De rechtbank is met al hetgeen hiervoor is overwogen van oordeel dat de (de betwiste) overige afbeeldingen kinderpornografisch zijn, als beschreven in het eerder vermelde proces‑verbaal beschrijving kinderpornografisch materiaal. De rechtbank verwerpt het verweer van de raadsvrouw ter zake.
De rechtbank volgt de raadsvrouw wel in haar verweer dat op de foto met bestandsnaam ” [bestandsnaam 2] ”. geen ontuchtige handelingen staan afgebeeld. De rechtbank heeft de foto waargenomen en kan de feitelijke beschrijving van de ontuchtige handelingen niet onderschrijven. Naar het oordeel van de rechtbank houdt de persoon op de foto enkel haar hand voor haar geslachtsdeel. De verdachte zal van dit ten laste gelegde onderdeel worden vrijgesproken.
De rechtbank zal de verdachte eveneens vrijspreken van de ten laste gelegde foto’s met de bestandsnaam: [bestandsnaam 9] . Uit onderzoek naar de persoon op de foto’s is gebleken dat het de destijds 22-jarige [mevrouw] was, zodat deze foto geen kinderporno betreft.
Conclusie
Alles overwegende komt de rechtbank tot een bewezenverklaring van feit 2 als weergegeven onder 3.4.
3.3.3
Feit 3
Op 30 augustus 2018 heeft [slachtoffer 2] aangifte gedaan tegen de verdachte ter zake het verspreiden van haar (kinderpornografische) afbeeldingen. Zij heeft verklaard dat zij 14 of 15 jaar oud was toen de foto’s werden gemaakt.De verdachte heeft bij de politie verklaard dat hij ‘rationeel gezien’ naaktfoto’s van een minderjarige heeft verspreid en dat hij het doorsturen van de foto’s via de chat met [slachtoffer 2] had besproken.Ter zitting heeft de verdachte verklaard dat hij de foto’s heeft verspreid met zijn telefoon met telefoonnummer [telefoonnummer] . Hij gebruikte daarbij onder meer de namen [verdachte] , [slachtoffer 2] , [slachtoffer 3] en <3.

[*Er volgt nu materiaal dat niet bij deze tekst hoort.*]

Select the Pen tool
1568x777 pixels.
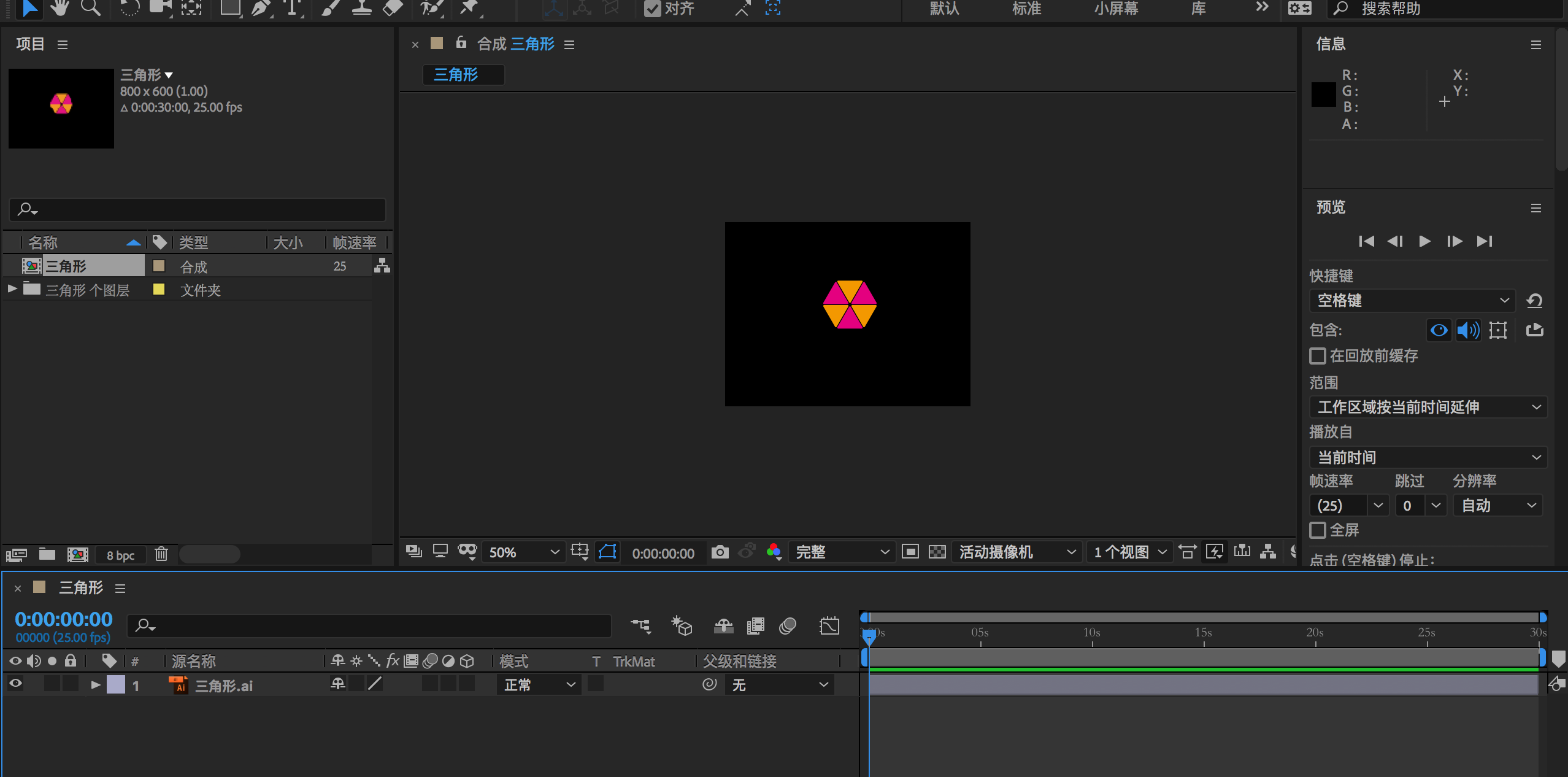[261, 7]
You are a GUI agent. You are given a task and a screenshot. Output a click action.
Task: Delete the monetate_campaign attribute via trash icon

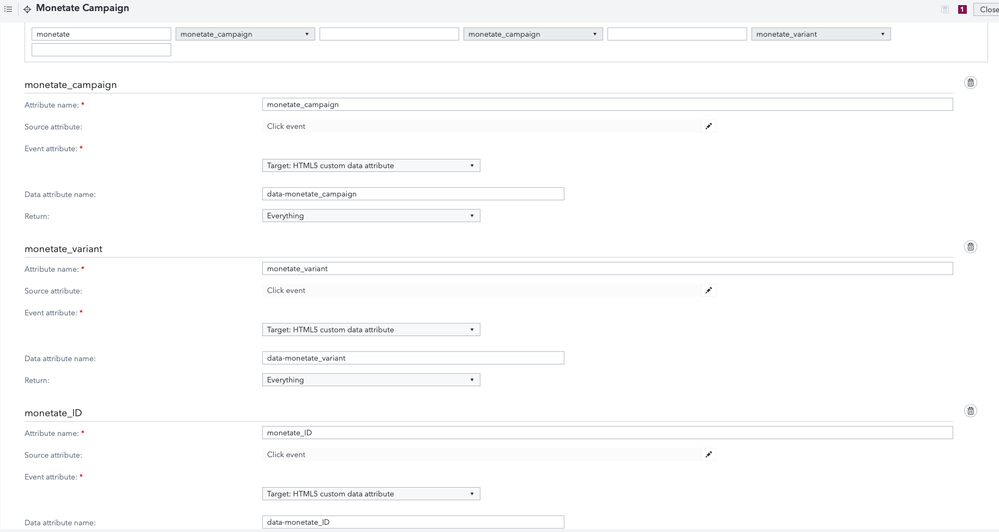(x=970, y=83)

De rechtbank is gelet op de bewijsmiddelen van oordeel dat de (verspreide) afbeeldingen kinderpornografisch zijn, als beschreven in het onder 3.3.2. vermelde proces-verbaal beschrijving kinderpornografisch materiaal. De rechtbank verwerpt het verweer van de raadsvrouw dat het geen foto’s betreffen met een onmiskenbare seksuele strekking en/of die strekken tot seksuele prikkeling.
De rechtbank volgt de raadsvrouw wel in haar verweer dat op de foto met bestandsnaam ” [bestandsnaam 2] ”. geen ontuchtige handelingen staan afgebeeld. Evenmin betreft het een foto met een afbeelding die onmiskenbaar een seksuele strekking heeft en/of strekt tot seksuele prikkeling. De rechtbank heeft de foto waargenomen en ziet niet dat er sprake is van een seksueel getinte foto. Naar het oordeel van de rechtbank houdt de persoon op de foto immers enkel haar hand voor haar geslachtsdeel, zodat dit niet te zien is. De verdachte zal van dit ten laste gelegde onderdeel worden vrijgesproken.
Conclusie
Alles overwegende komt de rechtbank tot een bewezenverklaring van feit 3 als weergegeven onder 3.4.